* TASK DESCRIPTION
Copy the rows below word for word, from the first row through the line that contains "I will pos(148,264).", with both of those lines included.

* EXCERPTED DATA
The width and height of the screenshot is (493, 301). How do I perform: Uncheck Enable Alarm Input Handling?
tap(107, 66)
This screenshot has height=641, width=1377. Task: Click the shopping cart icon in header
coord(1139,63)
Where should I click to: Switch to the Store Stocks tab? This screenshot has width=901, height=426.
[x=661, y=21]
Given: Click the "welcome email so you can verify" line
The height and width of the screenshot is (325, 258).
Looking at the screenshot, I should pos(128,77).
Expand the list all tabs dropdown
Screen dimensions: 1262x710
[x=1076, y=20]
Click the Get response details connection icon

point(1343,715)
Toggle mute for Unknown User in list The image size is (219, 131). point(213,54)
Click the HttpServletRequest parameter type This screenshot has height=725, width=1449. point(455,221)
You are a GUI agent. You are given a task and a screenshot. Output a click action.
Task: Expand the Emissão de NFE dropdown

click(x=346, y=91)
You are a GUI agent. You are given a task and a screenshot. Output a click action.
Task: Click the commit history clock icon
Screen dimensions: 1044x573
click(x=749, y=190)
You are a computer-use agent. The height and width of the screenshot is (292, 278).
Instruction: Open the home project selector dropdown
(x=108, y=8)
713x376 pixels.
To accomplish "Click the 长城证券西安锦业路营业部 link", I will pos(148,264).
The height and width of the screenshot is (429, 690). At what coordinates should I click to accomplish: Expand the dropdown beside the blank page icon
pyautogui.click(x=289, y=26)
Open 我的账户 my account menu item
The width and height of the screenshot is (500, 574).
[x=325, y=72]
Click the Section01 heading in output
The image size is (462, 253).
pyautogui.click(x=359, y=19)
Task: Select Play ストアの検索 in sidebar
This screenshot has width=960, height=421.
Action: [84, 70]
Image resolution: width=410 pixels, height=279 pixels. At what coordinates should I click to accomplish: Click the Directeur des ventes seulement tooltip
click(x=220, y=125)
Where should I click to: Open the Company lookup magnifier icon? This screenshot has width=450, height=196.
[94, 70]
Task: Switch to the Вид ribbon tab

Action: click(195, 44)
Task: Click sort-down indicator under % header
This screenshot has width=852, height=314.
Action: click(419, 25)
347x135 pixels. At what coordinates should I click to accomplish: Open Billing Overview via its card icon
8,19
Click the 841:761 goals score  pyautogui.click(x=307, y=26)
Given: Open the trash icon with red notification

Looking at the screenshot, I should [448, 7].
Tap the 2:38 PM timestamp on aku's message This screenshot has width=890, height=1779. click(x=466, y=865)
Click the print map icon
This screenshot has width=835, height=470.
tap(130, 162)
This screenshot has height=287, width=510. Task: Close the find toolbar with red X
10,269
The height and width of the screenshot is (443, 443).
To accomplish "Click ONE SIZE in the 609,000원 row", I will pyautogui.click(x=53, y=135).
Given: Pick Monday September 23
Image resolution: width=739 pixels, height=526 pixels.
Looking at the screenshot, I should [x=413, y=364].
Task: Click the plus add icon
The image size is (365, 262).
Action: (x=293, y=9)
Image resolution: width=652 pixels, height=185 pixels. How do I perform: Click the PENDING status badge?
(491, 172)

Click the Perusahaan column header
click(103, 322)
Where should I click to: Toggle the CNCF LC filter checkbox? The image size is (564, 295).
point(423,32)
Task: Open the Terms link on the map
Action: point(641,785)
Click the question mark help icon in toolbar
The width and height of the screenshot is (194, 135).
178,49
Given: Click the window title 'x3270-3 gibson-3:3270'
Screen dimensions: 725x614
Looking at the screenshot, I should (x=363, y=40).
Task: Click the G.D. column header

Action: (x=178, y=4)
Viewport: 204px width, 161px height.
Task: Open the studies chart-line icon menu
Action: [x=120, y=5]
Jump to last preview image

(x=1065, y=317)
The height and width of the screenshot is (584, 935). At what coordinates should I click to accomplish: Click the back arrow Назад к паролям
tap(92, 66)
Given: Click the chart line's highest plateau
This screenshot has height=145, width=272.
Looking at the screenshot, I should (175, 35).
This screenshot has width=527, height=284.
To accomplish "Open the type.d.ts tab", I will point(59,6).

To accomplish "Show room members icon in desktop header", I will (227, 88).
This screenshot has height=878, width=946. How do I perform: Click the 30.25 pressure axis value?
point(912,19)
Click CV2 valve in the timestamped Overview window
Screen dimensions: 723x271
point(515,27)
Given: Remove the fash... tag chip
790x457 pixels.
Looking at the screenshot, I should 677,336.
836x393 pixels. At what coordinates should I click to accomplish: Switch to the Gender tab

* ANSWER TO THE PROBLEM
The width and height of the screenshot is (493, 301). How do I perform: Uncheck Enable Alarm Input Handling?
tap(107, 66)
This screenshot has height=641, width=1377. Task: Click the shopping cart icon in header
coord(1139,63)
Where should I click to: Switch to the Store Stocks tab? This screenshot has width=901, height=426.
[x=661, y=21]
Given: Click the "welcome email so you can verify" line
The height and width of the screenshot is (325, 258).
Looking at the screenshot, I should pos(128,77).
Expand the list all tabs dropdown
Screen dimensions: 1262x710
[x=1076, y=20]
Click the Get response details connection icon

point(1343,715)
Toggle mute for Unknown User in list The image size is (219, 131). point(213,54)
Click the HttpServletRequest parameter type This screenshot has height=725, width=1449. point(455,221)
You are a GUI agent. You are given a task and a screenshot. Output a click action.
Task: Expand the Emissão de NFE dropdown

click(x=346, y=91)
You are a GUI agent. You are given a task and a screenshot. Output a click action.
Task: Click the commit history clock icon
Screen dimensions: 1044x573
click(x=749, y=190)
You are a computer-use agent. The height and width of the screenshot is (292, 278).
Instruction: Open the home project selector dropdown
(x=108, y=8)
713x376 pixels.
To accomplish "Click the 长城证券西安锦业路营业部 link", I will pos(148,264).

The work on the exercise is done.